Market observations-
Being able to gauge NYSE TICK in conjuction with NYSE A/D, as well as looking at the volume seen in ES and ER2, is the key to trading index futures intraday in my opinion. Today we're seeing a pullback in ZN and JPY, what'ya know! And now YM is filling this mornings gap. We could get new highs on the stock indices tommorow, but my outlook for this new high is skeptical. I think ZN's pullback is being bought and the stock indices rally is being shorted. The fact that bonds and the stock market are starting to trade inversely again with greater volatility is good for us day traders. I will continue to trade small size and look to make my money 1 day at a time and avoid taking big bets on where the market is headed.

I like this post by Jeff Quinto- titled- The Homer Simpson School of Trading. He basically says, trade small, build consistency, and your account will grow. Over time your trade size will grow along with your account. Trade larger size that you are not use to, and the results could be disasterous. As a reflection on my losing days, each day was a day where I traded larger size when compared to my avg. day.

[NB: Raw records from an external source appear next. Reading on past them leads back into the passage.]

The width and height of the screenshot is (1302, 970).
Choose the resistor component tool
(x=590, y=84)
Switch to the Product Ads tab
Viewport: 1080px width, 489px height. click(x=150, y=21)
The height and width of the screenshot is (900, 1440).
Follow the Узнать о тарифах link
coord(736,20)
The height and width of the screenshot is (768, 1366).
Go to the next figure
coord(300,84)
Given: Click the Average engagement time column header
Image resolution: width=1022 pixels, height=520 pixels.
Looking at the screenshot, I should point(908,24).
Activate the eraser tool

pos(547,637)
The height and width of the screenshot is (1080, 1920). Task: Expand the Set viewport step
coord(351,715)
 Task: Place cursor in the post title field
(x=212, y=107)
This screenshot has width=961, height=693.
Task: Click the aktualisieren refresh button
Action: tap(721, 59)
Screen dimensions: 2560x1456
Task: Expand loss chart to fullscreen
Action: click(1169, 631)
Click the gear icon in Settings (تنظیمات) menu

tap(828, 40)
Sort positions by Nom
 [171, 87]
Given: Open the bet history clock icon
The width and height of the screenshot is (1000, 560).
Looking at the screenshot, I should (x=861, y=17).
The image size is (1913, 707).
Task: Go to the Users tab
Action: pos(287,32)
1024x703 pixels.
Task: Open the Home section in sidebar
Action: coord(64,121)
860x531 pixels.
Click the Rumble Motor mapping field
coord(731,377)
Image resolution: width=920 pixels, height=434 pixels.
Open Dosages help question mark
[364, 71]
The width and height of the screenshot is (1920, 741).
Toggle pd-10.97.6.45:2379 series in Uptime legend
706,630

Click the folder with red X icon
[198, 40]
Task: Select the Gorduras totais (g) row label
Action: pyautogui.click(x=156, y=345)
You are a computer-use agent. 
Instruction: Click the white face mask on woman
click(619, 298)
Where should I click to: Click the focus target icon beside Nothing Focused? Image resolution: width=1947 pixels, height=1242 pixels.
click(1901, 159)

Checkout this chart of YM compared to ZN, ZG and CL. A lot of people think that money would move into commodities when the stock market sells off. But May of 2006, and this last February, we saw the opposite of that. When the stock indices sold off, so did gold, while on the other hand the bonds rallied. Checkout this article from last May by Jim Jubak titled- How Japan sank the U.S. market


Jeppetto on 2:12 PM said...

congratulations on the good trades! thanks for the insightful charts.

NA on 7:37 PM said...

Hey dude-

glad to see your back in form. Personally, I I think the JPY/ZN relationships work best with SPY, inversely. Every now and then we might see inverse correlations between the rest and SPY, like commodities, as you've alluded to, but I think you will agree that more times than not JPY/ZN have the best inverse relation with SPY.

What do you say? Tx

HPT on 10:20 PM said...

I agree that more times than not we would see JPY/ZN trade inversly to SPY, and JPY would be the laggerd between the JPY/ZN pair; moreover we would also want the EURO (eurdollar- globex symbol GE), which has the best liquidity and greater volume, to be trading in tandem to help confirm the trend in JPY; moreover, sometimes I see a bigger pop in GE than JPY. The swiss franc (globex symbol 6S), gold, and crude oil are sometimes good pairs to watch as well. When there is news that is pending that affects bonds, then the bonds can stay flat leading up to the news and then explode in one direction off of the news (like last weeks CPI #). With more volatility, I would expect to see the inverse relationship betweem JPY/ZN and SPY increase, especially as we get closer to FOMC meetings, BOJ interest rate meetings, and G7 meetings. When JPY starts to reverse it's down trend (unwinding the carry trade), or the BOJ raises interest rates, then things should get interesting.